Libraries have been treating newspapers like bird cage liners for decades, taking yesterday’s edition from the little sticks on the hanging rack, throwing it onto a pile of its fellows in the corner for a week or two, and then putting today’s copy on the stick to start the process all over again. Eventually the stack in the corner had its purgatory status resolved by either being fed into the hell of the recycle bin or taken to the heaven of the microfilm room. Alas, the stop under the camera was only an illusory paradise, for after its filming the stack found its way to the rubbish anyway. Writer Nicholson Baker decried the practice as recently as two decades ago, but libraries and archival allies responded vehemently to Baker’s grousing, pointing out the ephemeral nature of newsprint demanded its migration to microfilm for long term preservation. Besides, argued the librarians, we don’t have the space to store all those stacks of crumbling dailies after their text is rendered onto a compact reel of silver halide film.
Fast forward to the new world order of the Information Scientist and the Biblioposer. To these nefarious characters even microfilm is a waste of space and their never-ending conspiracy to change “things” into “zeros and ones” has given them an argument for pitching even microforms into the insatiable “we-are-going-green” dustbins. Never mind the fact that microfilm can be read with no more fancy equipment than a candle and a magnifying glass, to the Information Scientist anything not on the screen is junk taking up space. In fact, with newspapers turning more and more to an online rather than physical presence, we can cut out the middleman entirely and simply “archive” the web pages of the New York Times.

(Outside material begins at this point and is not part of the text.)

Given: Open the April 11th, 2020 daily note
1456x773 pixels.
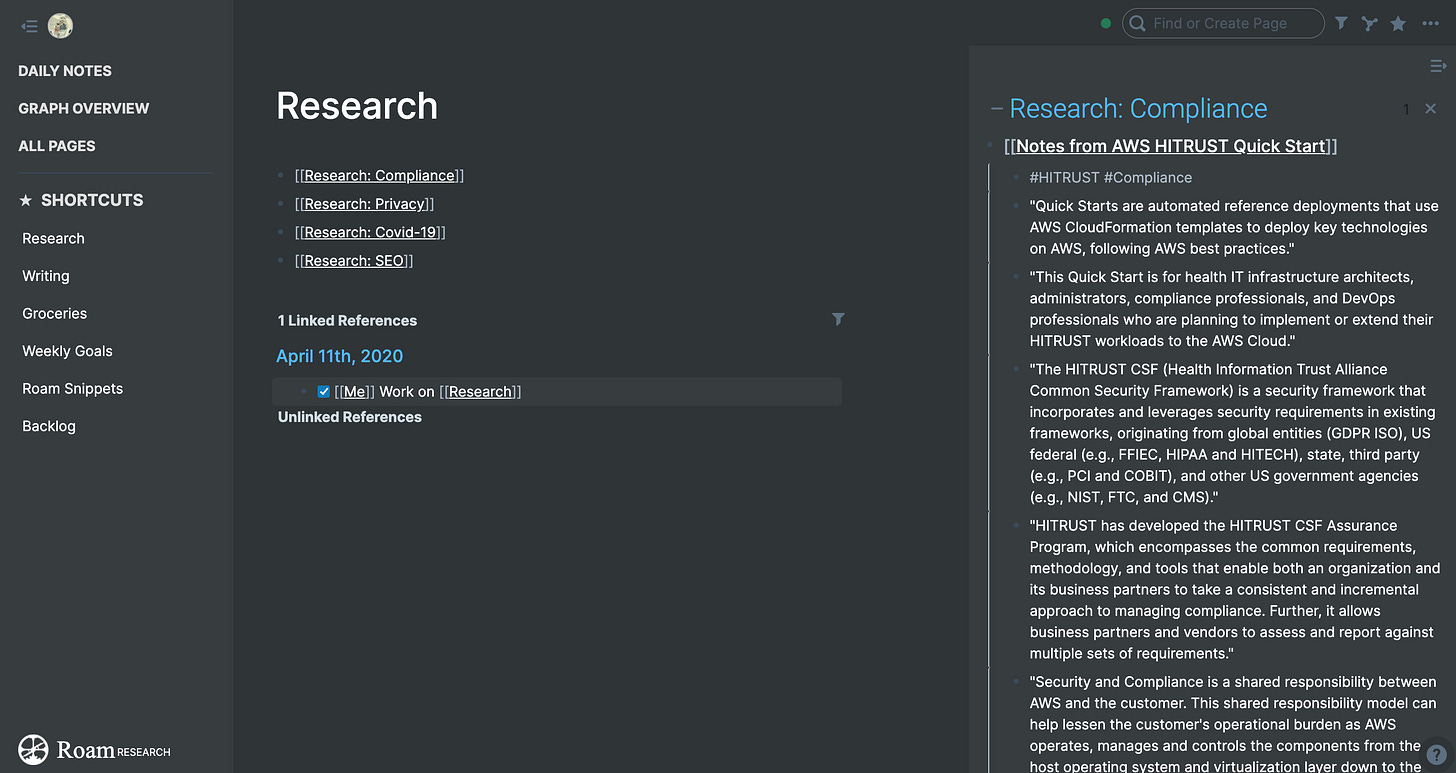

Somehow that option leaves us cold here at True Archives. We are prepared to work undercover to save these artifacts and insist that the best place for microfilm and its “floppy disk” cousin, microfiche, is with us where it can be safely stored amidst other three-dimensional information bearing objects. While they are at it, let the “libraries” also give us their microform reading machines too; after all, those dinosaurs are just getting in the way of the computers.